Il Dipartimento del Tesoro ha dichiarato che tra le persone sanzionate figurano anche il capo dell’Ufficio per il Cyberspazio delle forze Basij, Moslem Moein; il comandante delle Guardie Rivoluzionarie in Iran, Hassan Hasanzadeh; il comandante del Corpo Bait al Moqadas delle Guardie Rivoluzionarie nella provincia del Kurdistan, Sadeq Hoseini; e il «numero due» delle forze Basij per il coordinamento, Hosein Marufi.
Ha denunciato che «il regime iraniano ha risposto con una repressione implacabile delle manifestazioni pacifiche per sopprimere la voce del popolo iraniano» e ha aggiunto che «le autorità iraniane hanno ucciso centinaia di manifestanti pacifici, tra cui decine di bambini, e detenuto arbitrariamente migliaia di persone, oltre ad aver usato violenza sessuale contro i manifestanti, secondo rapporti ampi e credibili».
«I tribunali iraniani hanno emesso dure sentenze contro i manifestanti, compresa la pena di morte, a seguito di processi farsa privi di garanzie di giustizia», ha dichiarato, prima di specificare che tra le persone sanzionate c’è anche l’azienda Imen Sanat Zaman Fara, produttrice di veicoli blindati, abbigliamento tattico e materiali che vengono utilizzati dalle forze di sicurezza per reprimere le manifestazioni.

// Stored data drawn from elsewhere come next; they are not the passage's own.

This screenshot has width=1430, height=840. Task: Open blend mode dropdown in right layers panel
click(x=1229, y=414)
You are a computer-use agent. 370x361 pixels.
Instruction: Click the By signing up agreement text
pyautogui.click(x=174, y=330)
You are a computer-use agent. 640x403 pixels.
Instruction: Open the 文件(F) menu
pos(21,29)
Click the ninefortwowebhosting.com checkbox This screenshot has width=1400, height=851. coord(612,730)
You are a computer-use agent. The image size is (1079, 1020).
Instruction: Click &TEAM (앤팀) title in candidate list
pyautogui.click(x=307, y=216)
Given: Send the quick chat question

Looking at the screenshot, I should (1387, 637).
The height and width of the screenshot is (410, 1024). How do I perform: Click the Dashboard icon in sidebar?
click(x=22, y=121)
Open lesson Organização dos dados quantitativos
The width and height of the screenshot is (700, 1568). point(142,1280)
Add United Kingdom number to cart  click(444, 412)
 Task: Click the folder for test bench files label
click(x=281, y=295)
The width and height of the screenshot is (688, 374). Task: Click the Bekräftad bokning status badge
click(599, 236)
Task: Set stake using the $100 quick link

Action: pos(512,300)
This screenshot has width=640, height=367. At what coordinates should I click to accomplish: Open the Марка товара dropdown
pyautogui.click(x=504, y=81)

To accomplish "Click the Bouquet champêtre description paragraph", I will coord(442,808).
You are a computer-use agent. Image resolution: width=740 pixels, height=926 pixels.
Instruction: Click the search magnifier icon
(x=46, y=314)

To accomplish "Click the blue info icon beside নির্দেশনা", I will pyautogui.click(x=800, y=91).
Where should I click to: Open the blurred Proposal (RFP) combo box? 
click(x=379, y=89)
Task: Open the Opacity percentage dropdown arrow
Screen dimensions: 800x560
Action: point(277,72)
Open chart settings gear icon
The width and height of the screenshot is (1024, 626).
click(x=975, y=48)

Il Segretario di Stato americano Antony Blinken ha dichiarato in un comunicato che «mentre le proteste continuano in Iran, la risposta delle forze di sicurezza ha continuato a intensificarsi». «Nelle ultime due settimane, due manifestanti sono stati giustiziati, uno dei quali in pubblico, e molti altri sono stati condannati a morte», ha dichiarato.
«L’azione di oggi ha come obiettivo il funzionario responsabile dei processi ai manifestanti, così come i leader delle organizzazioni militari e paramilitari che reprimono e detengono i manifestanti, nonché un’azienda che produce e fornisce alle forze di sicurezza strumenti di repressione», ha dichiarato.
La Guardia Rivoluzionaria iraniana ha recentemente confermato che più di 300 persone sono state uccise dall’inizio delle proteste, il primo bilancio ufficiale dall’inizio delle proteste dopo la morte di Amini, un membro della minoranza curda dell’Iran. La cifra è inferiore a quella fornita dall’ONG Iran Human Rights, che indicava in oltre 400 il numero di morti dovuti alla repressione delle forze di sicurezza.